RECORDS FOR THIS TASK Start Marker

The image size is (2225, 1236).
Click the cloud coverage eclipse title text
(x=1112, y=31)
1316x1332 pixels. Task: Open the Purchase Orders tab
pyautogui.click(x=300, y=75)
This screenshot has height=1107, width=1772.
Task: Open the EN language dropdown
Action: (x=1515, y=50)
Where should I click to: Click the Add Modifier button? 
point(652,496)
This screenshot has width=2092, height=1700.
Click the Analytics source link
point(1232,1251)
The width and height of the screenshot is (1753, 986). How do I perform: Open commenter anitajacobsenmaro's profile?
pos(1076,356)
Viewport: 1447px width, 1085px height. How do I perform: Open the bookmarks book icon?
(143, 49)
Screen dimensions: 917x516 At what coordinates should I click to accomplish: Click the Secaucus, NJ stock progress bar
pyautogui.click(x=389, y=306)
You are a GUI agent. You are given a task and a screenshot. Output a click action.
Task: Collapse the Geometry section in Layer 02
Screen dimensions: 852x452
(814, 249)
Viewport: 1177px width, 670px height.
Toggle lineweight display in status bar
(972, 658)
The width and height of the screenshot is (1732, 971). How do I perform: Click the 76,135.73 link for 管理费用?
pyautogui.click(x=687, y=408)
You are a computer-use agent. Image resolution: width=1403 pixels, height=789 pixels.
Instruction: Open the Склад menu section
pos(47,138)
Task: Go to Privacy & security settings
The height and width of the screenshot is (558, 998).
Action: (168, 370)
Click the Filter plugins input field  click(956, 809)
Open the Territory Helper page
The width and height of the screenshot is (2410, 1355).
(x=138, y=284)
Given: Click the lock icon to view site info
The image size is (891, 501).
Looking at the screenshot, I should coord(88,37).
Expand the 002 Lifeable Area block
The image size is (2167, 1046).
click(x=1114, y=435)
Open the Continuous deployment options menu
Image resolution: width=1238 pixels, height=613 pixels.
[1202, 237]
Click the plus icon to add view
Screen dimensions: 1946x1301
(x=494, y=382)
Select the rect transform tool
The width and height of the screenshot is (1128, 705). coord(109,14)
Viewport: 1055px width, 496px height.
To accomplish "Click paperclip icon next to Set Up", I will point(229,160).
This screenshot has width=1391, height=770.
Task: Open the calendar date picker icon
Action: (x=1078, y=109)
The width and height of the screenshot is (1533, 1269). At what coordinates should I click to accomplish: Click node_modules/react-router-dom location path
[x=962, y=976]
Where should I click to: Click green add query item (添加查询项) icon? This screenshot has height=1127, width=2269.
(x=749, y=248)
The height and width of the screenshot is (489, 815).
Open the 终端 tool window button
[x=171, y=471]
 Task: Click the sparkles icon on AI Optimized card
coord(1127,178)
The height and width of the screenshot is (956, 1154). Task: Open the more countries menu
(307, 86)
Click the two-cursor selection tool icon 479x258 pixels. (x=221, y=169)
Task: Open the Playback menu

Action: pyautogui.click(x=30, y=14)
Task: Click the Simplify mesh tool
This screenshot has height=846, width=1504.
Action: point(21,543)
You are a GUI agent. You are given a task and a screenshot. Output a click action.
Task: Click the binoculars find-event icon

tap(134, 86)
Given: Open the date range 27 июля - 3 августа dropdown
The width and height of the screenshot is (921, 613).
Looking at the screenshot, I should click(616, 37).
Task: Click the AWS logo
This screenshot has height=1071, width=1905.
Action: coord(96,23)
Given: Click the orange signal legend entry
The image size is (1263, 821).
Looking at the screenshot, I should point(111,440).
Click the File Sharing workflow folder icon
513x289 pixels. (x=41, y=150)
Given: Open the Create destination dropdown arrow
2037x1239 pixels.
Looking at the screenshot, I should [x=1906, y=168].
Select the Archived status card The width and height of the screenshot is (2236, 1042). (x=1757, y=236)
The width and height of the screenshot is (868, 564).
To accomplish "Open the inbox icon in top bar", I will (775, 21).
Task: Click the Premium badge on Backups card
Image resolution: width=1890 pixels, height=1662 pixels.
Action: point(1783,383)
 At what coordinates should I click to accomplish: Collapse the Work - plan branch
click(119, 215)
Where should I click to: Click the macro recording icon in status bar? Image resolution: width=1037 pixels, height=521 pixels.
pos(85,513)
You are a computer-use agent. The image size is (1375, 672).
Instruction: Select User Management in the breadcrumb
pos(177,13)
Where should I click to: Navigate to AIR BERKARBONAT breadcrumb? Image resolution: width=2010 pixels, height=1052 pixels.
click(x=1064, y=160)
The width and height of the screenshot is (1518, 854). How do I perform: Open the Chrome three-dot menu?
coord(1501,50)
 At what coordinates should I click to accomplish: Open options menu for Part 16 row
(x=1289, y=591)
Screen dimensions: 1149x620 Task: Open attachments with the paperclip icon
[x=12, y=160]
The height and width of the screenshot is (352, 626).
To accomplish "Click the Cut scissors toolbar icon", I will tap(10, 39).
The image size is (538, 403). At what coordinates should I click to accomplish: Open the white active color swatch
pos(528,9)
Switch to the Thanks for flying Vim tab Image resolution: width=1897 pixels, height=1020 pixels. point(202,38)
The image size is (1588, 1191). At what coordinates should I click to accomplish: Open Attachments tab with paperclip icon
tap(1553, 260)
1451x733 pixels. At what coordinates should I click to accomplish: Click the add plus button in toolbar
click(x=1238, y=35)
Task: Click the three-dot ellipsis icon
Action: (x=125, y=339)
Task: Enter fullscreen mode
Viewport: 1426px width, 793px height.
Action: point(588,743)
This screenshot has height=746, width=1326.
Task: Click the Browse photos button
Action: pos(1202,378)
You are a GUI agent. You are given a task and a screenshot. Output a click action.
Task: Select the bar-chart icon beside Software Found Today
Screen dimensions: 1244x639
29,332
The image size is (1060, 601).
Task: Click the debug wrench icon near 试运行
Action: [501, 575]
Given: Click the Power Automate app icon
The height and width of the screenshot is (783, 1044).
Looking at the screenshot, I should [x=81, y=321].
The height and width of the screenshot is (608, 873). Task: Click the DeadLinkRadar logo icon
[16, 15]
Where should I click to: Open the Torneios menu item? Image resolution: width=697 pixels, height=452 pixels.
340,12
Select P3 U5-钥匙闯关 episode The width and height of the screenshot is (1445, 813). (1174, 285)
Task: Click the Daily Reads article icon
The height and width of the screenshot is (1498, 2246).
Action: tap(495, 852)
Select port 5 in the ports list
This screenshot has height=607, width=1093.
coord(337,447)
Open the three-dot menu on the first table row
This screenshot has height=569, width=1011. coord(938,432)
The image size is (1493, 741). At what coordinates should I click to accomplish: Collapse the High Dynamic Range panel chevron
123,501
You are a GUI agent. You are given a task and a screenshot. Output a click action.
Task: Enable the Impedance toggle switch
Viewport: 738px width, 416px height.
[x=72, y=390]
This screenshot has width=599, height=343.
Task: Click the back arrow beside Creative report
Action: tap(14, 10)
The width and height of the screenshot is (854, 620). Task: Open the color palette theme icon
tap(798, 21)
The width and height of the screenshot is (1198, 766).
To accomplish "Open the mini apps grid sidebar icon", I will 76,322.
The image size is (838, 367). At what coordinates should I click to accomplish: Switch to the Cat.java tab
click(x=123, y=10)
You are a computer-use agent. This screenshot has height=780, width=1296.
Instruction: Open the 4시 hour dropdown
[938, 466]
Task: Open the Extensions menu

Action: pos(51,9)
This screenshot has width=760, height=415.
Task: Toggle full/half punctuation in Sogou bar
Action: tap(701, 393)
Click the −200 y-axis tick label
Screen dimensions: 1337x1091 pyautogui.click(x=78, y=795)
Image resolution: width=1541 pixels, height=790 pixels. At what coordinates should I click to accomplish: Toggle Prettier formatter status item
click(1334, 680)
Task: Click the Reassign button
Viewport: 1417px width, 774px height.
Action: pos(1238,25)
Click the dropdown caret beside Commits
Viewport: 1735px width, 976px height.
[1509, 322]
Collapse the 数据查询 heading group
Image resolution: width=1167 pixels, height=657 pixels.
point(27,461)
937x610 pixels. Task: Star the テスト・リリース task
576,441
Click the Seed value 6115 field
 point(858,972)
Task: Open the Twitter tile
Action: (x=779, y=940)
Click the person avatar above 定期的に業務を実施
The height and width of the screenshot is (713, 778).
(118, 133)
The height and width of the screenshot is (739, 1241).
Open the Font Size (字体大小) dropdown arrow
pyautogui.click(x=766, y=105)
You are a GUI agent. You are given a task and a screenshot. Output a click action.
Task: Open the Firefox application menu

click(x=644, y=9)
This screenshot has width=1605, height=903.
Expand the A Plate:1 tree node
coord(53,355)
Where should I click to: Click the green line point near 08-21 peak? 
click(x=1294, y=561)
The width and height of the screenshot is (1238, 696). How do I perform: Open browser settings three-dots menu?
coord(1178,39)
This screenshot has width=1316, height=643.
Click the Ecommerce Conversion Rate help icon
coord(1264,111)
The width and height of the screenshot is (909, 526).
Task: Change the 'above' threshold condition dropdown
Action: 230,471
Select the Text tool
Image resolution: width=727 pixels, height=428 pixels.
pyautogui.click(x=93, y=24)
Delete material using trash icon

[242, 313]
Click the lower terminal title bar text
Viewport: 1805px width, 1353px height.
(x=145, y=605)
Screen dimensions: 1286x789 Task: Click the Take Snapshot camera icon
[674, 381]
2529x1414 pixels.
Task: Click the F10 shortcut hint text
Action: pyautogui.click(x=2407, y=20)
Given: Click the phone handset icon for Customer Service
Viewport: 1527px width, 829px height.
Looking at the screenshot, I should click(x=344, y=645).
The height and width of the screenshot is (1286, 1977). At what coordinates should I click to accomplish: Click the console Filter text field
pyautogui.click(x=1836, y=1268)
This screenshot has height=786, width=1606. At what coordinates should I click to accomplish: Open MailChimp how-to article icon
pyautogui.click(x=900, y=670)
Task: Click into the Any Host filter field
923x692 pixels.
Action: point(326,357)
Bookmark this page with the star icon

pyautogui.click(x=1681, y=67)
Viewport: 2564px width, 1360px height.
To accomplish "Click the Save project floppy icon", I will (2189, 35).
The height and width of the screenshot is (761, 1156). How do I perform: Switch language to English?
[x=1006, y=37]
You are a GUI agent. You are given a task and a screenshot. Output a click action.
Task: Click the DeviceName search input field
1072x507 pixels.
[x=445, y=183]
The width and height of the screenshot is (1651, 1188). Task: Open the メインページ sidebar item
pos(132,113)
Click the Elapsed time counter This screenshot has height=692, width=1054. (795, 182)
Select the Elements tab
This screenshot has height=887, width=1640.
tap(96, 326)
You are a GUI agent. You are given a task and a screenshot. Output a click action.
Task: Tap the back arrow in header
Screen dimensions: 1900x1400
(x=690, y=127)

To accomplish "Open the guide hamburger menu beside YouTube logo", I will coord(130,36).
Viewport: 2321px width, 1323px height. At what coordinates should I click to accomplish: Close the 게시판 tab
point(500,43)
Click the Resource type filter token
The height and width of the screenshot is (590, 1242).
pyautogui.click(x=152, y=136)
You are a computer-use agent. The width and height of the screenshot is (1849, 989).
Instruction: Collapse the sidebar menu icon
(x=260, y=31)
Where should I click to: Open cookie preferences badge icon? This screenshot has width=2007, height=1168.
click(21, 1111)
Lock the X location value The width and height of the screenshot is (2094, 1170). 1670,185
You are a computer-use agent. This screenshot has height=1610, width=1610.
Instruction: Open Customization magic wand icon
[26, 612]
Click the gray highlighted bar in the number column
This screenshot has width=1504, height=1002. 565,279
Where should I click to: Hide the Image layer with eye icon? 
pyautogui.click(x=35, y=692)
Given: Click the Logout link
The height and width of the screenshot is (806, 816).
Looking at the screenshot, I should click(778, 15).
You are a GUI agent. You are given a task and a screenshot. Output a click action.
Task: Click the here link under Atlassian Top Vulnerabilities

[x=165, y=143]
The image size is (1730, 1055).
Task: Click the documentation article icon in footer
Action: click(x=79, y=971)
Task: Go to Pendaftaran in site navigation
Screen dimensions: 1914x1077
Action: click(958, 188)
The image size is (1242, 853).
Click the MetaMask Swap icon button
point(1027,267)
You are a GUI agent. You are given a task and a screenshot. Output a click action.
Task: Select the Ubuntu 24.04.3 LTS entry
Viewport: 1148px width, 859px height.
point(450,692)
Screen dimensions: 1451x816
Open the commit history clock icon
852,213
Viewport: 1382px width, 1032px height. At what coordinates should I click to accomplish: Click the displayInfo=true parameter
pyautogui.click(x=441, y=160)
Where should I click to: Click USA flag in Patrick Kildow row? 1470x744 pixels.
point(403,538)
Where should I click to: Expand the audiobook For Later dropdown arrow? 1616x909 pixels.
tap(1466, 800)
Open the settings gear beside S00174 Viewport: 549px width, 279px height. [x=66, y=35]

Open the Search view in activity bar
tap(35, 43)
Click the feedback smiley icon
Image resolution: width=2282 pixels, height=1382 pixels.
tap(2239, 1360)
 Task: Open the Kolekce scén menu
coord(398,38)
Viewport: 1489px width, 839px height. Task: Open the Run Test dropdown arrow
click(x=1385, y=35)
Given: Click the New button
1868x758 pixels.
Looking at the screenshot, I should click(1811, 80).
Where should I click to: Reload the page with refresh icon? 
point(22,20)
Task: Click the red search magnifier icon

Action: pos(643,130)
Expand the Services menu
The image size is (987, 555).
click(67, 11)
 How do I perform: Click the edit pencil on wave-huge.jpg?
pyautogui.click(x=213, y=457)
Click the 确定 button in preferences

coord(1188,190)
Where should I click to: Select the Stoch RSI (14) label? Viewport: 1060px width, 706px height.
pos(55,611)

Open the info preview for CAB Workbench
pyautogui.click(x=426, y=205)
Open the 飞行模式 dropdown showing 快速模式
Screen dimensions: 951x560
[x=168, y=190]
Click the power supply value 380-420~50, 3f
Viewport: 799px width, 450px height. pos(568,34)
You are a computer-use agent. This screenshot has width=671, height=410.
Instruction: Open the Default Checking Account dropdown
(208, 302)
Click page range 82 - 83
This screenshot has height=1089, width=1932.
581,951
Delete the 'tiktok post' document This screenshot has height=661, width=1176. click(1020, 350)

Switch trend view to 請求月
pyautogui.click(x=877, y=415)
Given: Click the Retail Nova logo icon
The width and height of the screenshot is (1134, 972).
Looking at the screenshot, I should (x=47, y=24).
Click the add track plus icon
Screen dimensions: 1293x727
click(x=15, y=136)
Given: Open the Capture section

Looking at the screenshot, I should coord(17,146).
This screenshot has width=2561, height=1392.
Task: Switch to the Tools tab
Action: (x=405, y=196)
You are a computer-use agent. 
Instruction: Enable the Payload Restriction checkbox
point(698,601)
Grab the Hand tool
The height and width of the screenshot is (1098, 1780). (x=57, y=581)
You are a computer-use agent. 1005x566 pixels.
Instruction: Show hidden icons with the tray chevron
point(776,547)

RECORDS FOR THIS TASK End Marker

→ TRY IT
Start copying at the line that contains "The width and height of the screenshot is (1134, 972)." and stop after the last line of the records, keeping every line exactly.

→ ANSWER TO THIS TASK
The width and height of the screenshot is (1134, 972).
Looking at the screenshot, I should (x=47, y=24).
Click the add track plus icon
Screen dimensions: 1293x727
click(x=15, y=136)
Given: Open the Capture section

Looking at the screenshot, I should coord(17,146).
This screenshot has width=2561, height=1392.
Task: Switch to the Tools tab
Action: (x=405, y=196)
You are a computer-use agent. 
Instruction: Enable the Payload Restriction checkbox
point(698,601)
Grab the Hand tool
The height and width of the screenshot is (1098, 1780). (x=57, y=581)
You are a computer-use agent. 1005x566 pixels.
Instruction: Show hidden icons with the tray chevron
point(776,547)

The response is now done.